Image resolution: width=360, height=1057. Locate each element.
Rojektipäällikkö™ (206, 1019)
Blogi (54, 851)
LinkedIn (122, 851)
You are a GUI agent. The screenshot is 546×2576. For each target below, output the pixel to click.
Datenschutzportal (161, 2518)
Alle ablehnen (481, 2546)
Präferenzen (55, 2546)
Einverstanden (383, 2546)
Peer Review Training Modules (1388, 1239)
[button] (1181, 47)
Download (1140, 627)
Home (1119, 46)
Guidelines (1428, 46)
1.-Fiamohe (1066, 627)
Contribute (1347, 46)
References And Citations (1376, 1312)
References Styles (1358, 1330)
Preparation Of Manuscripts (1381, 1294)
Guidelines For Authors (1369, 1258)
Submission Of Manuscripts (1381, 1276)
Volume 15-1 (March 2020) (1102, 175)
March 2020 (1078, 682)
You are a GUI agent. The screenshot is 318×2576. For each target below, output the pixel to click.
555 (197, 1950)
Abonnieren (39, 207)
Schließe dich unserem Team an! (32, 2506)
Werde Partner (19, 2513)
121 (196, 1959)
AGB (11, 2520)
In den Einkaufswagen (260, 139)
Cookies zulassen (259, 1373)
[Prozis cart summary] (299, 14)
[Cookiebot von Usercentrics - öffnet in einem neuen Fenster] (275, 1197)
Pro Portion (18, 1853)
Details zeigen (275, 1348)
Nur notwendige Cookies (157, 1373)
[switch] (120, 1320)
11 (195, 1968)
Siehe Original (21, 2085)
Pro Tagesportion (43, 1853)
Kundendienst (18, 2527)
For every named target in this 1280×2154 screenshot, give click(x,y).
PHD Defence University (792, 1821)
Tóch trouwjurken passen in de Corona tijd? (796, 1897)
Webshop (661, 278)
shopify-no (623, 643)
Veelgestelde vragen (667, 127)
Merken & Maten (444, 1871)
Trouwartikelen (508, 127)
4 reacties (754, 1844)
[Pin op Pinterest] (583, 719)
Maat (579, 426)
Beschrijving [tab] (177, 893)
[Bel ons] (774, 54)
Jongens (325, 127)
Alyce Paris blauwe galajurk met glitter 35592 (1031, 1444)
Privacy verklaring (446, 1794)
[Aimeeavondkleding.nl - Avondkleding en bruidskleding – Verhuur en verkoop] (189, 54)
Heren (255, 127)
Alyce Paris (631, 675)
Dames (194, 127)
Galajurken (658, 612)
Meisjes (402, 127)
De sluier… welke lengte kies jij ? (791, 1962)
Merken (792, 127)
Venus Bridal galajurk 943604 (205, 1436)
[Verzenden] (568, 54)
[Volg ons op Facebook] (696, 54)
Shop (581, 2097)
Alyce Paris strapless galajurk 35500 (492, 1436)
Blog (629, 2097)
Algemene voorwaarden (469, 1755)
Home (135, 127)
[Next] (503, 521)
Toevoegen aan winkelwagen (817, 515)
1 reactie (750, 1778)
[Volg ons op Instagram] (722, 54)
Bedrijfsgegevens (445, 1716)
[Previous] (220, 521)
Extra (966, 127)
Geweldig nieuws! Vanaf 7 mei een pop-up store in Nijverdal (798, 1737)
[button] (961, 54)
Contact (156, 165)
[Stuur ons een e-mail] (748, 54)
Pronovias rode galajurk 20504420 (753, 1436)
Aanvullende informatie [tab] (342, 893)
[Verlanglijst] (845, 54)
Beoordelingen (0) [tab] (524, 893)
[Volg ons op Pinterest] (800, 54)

.....

In the listing above, find the line containing "LinkedIn (122, 851)" and the line containing "Veelgestelde vragen (667, 127)". Output them and every line between, exactly, and nothing else.

◆ Result of the exercise:
LinkedIn (122, 851)
You are a GUI agent. The screenshot is 546×2576. For each target below, output the pixel to click.
Datenschutzportal (161, 2518)
Alle ablehnen (481, 2546)
Präferenzen (55, 2546)
Einverstanden (383, 2546)
Peer Review Training Modules (1388, 1239)
[button] (1181, 47)
Download (1140, 627)
Home (1119, 46)
Guidelines (1428, 46)
1.-Fiamohe (1066, 627)
Contribute (1347, 46)
References And Citations (1376, 1312)
References Styles (1358, 1330)
Preparation Of Manuscripts (1381, 1294)
Guidelines For Authors (1369, 1258)
Submission Of Manuscripts (1381, 1276)
Volume 15-1 (March 2020) (1102, 175)
March 2020 (1078, 682)
You are a GUI agent. The screenshot is 318×2576. For each target below, output the pixel to click.
555 (197, 1950)
Abonnieren (39, 207)
Schließe dich unserem Team an! (32, 2506)
Werde Partner (19, 2513)
121 (196, 1959)
AGB (11, 2520)
In den Einkaufswagen (260, 139)
Cookies zulassen (259, 1373)
[Prozis cart summary] (299, 14)
[Cookiebot von Usercentrics - öffnet in einem neuen Fenster] (275, 1197)
Pro Portion (18, 1853)
Details zeigen (275, 1348)
Nur notwendige Cookies (157, 1373)
[switch] (120, 1320)
11 (195, 1968)
Siehe Original (21, 2085)
Pro Tagesportion (43, 1853)
Kundendienst (18, 2527)
For every named target in this 1280×2154 screenshot, give click(x,y).
PHD Defence University (792, 1821)
Tóch trouwjurken passen in de Corona tijd? (796, 1897)
Webshop (661, 278)
shopify-no (623, 643)
Veelgestelde vragen (667, 127)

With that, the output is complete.